What are perpetual futures?
Perpetual futures (perps) are derivative contracts that let you trade an asset's price with leverage, without owning the asset itself. Unlike traditional futures, perps have no expiration date - you can hold a position as long as your margin covers it. Periodic funding rate payments keep the contract price aligned with the spot market.
Do I need a lot of money to start trading perps?
No. Most perp DEXs allow you to start with as little as $10-50 in USDC. Leverage amplifies your exposure, so a $50 account at 5x leverage gives you $250 of market exposure. However, starting small is recommended while you learn - capital preservation matters more than profit in the beginning.

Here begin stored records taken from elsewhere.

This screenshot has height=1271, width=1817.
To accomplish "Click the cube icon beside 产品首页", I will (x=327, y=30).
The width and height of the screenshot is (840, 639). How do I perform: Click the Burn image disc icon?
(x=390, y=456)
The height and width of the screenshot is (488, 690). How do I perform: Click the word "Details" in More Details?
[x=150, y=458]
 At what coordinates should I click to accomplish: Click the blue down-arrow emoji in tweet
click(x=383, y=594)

Is trading perpetual futures risky?
Yes. Leveraged trading amplifies both gains and losses. You can lose your entire margin if the market moves against you and your position is liquidated. Risk management - position sizing, stop-losses, and conservative leverage - is essential. Never trade with money you cannot afford to lose.
What is the difference between going long and going short?

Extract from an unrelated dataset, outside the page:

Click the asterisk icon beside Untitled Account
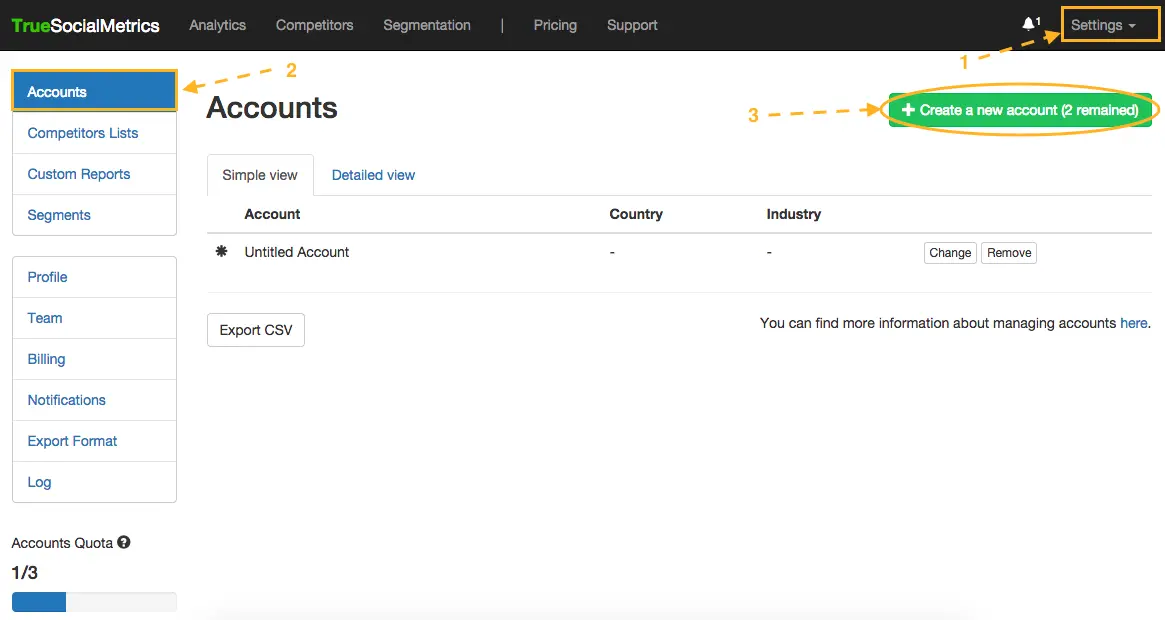This screenshot has height=620, width=1165. coord(222,252)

Going long means you profit when the price goes up. Going short means you profit when the price goes down. Perpetual futures let you do both, which is one of their key advantages over simply buying and holding an asset.
What is the difference between perpetuals and spot trading?
Perpetuals allow you to trade with leverage and profit from both rising (long) and falling (short) markets, while spot trading requires you to own the actual asset and can only profit from price increases. With perps, you deposit USDC as collateral and control a larger position through leverage, so you do not need to buy the full value of the asset. Spot trading is simpler but more capital-intensive, and you cannot short or use leverage.
Do I need to verify my identity (KYC) to trade perps?
Not on decentralized perp exchanges. On Perpmate and similar perp DEXs, you connect a crypto wallet and trade directly. There is no account creation, no identity verification, and no personal data collected. Your wallet is your account.
What is leverage and how much should I use?
Leverage lets you control a larger position than your deposited capital. 5x leverage means $100 controls a $500 position. Higher leverage amplifies both profits and losses, and increases liquidation risk. Beginners should stick to 2x-5x leverage until they understand how margin and liquidation work.
What happens if my trade goes wrong?
If the market moves against your position and your losses approach your deposited margin, your position will be liquidated - automatically closed by the exchange to prevent negative balance. Setting stop-loss orders and using conservative leverage helps prevent liquidation.
How do funding rates work in perpetuals?
Funding rates are periodic payments between long and short traders. When the perpetual price is higher than spot, longs pay shorts. When lower, shorts pay longs. This keeps the perpetual price anchored to spot.